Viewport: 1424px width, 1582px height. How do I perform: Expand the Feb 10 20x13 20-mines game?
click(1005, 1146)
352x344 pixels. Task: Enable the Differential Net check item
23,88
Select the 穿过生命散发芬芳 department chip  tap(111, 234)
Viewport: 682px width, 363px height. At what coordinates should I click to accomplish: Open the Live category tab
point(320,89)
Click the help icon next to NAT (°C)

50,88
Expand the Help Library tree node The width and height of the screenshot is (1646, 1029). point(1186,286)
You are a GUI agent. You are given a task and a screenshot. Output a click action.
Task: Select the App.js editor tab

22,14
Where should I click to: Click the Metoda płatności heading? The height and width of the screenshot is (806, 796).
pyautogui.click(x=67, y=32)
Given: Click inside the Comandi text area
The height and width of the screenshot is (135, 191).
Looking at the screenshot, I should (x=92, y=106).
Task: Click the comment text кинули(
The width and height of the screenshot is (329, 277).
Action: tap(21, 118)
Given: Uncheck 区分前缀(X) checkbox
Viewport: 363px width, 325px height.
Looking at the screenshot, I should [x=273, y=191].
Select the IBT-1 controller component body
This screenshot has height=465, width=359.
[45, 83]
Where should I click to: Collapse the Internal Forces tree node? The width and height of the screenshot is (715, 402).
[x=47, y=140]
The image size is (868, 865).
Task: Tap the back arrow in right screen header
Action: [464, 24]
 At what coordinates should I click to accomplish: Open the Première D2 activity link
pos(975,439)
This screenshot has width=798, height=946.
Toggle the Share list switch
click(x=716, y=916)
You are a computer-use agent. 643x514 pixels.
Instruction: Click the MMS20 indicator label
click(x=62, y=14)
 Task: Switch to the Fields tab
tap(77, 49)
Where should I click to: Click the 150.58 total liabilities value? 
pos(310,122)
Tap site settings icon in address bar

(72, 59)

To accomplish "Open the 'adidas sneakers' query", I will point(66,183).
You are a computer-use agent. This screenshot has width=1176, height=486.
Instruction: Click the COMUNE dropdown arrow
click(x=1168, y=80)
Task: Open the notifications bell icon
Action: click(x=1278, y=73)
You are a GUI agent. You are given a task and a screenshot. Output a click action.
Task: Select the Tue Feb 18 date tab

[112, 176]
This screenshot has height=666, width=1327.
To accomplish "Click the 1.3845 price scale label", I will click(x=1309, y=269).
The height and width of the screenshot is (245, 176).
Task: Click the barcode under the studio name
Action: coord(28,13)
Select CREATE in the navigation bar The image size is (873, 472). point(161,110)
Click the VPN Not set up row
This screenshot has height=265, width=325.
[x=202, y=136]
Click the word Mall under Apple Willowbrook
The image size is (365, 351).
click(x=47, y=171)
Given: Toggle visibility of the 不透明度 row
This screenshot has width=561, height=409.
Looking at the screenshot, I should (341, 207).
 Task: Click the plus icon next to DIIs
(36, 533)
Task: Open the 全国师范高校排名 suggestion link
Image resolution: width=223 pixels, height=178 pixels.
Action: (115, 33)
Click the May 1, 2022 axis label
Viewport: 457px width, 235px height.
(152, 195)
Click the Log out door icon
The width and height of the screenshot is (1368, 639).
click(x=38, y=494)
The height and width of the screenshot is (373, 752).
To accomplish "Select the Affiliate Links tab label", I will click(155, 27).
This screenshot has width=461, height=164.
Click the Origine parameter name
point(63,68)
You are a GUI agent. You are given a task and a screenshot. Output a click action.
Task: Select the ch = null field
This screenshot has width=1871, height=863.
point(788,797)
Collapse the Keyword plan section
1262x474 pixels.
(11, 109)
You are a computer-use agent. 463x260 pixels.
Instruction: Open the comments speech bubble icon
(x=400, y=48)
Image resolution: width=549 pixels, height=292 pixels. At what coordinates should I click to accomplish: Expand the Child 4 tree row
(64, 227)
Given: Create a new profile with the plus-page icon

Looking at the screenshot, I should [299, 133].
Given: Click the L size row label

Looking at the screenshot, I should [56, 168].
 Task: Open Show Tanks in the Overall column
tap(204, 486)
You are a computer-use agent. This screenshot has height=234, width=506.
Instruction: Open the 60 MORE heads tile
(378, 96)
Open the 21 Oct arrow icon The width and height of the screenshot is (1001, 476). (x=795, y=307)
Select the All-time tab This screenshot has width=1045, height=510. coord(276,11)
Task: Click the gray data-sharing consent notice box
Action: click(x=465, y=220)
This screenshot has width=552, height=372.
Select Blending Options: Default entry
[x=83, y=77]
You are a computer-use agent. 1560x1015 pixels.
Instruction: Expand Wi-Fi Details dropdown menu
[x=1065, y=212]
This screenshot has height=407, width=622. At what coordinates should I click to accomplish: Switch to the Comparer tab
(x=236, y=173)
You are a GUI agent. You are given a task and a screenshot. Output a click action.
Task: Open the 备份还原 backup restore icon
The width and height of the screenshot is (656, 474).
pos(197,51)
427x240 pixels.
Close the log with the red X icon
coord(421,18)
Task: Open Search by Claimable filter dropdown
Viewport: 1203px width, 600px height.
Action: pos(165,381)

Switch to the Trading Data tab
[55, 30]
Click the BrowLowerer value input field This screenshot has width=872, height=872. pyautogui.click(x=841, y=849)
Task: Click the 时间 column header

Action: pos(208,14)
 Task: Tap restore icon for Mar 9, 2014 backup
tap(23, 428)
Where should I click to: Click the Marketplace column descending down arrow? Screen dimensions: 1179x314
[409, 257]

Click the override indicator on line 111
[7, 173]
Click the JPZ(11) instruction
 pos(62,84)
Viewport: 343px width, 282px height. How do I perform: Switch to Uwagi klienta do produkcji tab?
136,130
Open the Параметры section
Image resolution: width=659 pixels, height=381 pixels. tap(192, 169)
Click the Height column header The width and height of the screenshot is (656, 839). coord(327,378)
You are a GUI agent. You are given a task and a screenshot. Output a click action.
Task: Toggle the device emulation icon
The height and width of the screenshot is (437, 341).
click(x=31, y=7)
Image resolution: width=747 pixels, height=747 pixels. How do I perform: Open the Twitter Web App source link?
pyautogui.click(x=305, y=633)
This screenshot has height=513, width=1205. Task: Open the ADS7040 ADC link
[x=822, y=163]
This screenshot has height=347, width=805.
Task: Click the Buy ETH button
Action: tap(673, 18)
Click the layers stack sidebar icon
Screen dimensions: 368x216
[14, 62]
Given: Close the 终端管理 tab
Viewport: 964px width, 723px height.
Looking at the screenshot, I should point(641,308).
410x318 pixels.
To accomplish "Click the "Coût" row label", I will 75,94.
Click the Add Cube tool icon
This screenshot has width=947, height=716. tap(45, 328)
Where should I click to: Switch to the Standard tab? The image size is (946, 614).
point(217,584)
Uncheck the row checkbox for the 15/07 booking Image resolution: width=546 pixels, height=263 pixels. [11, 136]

* * * *

• WHAT NEEDS TO BE DONE: The expected answer holds each line from the listing above where the string "text" is present.

• EXERCISE ANSWER:
Given: Click inside the Comandi text area
Task: Click the comment text кинули(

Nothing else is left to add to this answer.